Les recrutements au sein de la Ligue obéissent à une série de conditions, notamment celles du quota accordé, équitablement à chacun des Etats membres, soit 2% de l’effectif total. Sur un total de 420 fonctionnaires arabes occupant actuellement une position de cadres, on trouve 42 directeurs, dont 20 Egyptiens et un seul Tunisien, Khaled Louhichi, 31 ans de carrière, directeur pour les études (démographie, émigration, etc.) et aussi la jeunesse et le sport. La Tunisie ne compte aussi que deux chefs de division, Mme Nébila Mzali (affaires africaines) et Abdallah Touati (secours humanitaires). Quant aux fonctions d’ambassadeurs, chef de Bureau de la Ligue arabe à l’étranger, postes jadis occupés et avec quel brio par les Hamadi Essid, Mahmoud Triki, Moncef El May et autres grands noms de la diplomatie tunisienne, il n’en reste plus que celles assumées actuellement par Hassine Bouzid dans la capitale espagnole. Dernière position, perdue récemment, celle de secrétaire général adjoint. En ne renouvelant pas la candidature arrivée à terme de Chedli Neffati, présentant et retirant deux fois d’autres candidats, et dépassant la date limite fixée, c’est l’Egyptien Wajih Hanafi, directeur de cabinet de l’actuel secrétaire général, qui a raflé le poste. Depuis sa création, la Ligue n’a toujours eu que sept adjoints à son secrétaire général. La Tunisie y a perdu son siège, comment pourra-t-elle le reprendre ? Voilà donc un nouveau casse-tête pour l’ambassadeur-représentant de la Tunisie qui doit trouver la solution.

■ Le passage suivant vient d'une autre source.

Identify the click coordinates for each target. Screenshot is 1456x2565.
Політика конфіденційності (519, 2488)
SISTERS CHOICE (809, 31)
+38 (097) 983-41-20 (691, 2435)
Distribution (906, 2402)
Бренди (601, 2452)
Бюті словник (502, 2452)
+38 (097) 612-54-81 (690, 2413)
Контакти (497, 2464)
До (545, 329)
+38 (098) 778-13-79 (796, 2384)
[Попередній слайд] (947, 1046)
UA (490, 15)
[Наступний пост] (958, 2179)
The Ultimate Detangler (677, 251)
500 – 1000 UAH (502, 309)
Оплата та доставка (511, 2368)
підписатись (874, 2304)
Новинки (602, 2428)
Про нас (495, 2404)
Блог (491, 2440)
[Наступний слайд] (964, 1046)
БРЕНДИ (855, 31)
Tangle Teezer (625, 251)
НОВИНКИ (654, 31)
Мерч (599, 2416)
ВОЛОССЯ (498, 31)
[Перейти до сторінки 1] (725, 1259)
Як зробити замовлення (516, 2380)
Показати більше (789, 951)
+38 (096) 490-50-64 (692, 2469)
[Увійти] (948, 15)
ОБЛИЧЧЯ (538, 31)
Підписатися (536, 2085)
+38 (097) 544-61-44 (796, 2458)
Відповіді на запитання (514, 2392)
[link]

Il n’y a pas que la Ligue arabe

Mais, en fait, cela doit s’inscrire dans toute une nouvelle stratégie de la présence beaucoup plus active de la Tunisie dans les organisations internationales, à commencer par celles du système des Nations unies. Une diplomatie agissante passe en effet par l’affectation de grosses pointures à des postes importants, non nécessairement les plus élevés, au sein de ces organisations, comme des institutions financières mondiales et des grands organismes. Certes, les postes s’y arrachent âprement, certains pour y placer leurs protégés et leur offrir une sinécure, d’autres pour en faire des postes avancés en y envoyant les meilleurs. Pour la plupart des Tunisiens qui ont pu accéder à ces postes, ils ne doivent leur recrutement et leur promotion qu’à leur compétence. L’ancien régime avait certainement ses favoris et était constamment à la recherche de rentes dorées, mais pour les autres, c’est à la force du poignet. D’ailleurs, souvent, ils avaient désespéré de pouvoir compter sur le soutien officiel du gouvernement, ce qui leur faisait rater des occasions et réduire leurs chances. Tout cela mérite aujourd’hui une approche nouvelle, stratégique et efficace. Auditer le quota tunisien dans chaque organisation concernée, analyser les prévisions de départ à la retraite et de vacance de postes, d’une manière générale, et se positionner fortement sur les fonctions les plus utiles au pays : la démarche est impérieuse. Plus, il faut constituer auprès du chef du gouvernement une structure chargée des fonctionnaires tunisiens dans les instances internationales, en vue de leur assurer le suivi nécessaire à l’évolution de leur carrière et leur apporter le soutien nécessaire. Sans oublier de leur rendre hommage et de les célébrer. Aujourd’hui, nous avons perdu pied à la Ligue arabe et nous risquons de connaître également le même sort ailleurs. Remontons la pente rapidement et redonnons à la Tunisie cette autre facette légitime de son rayonnement international.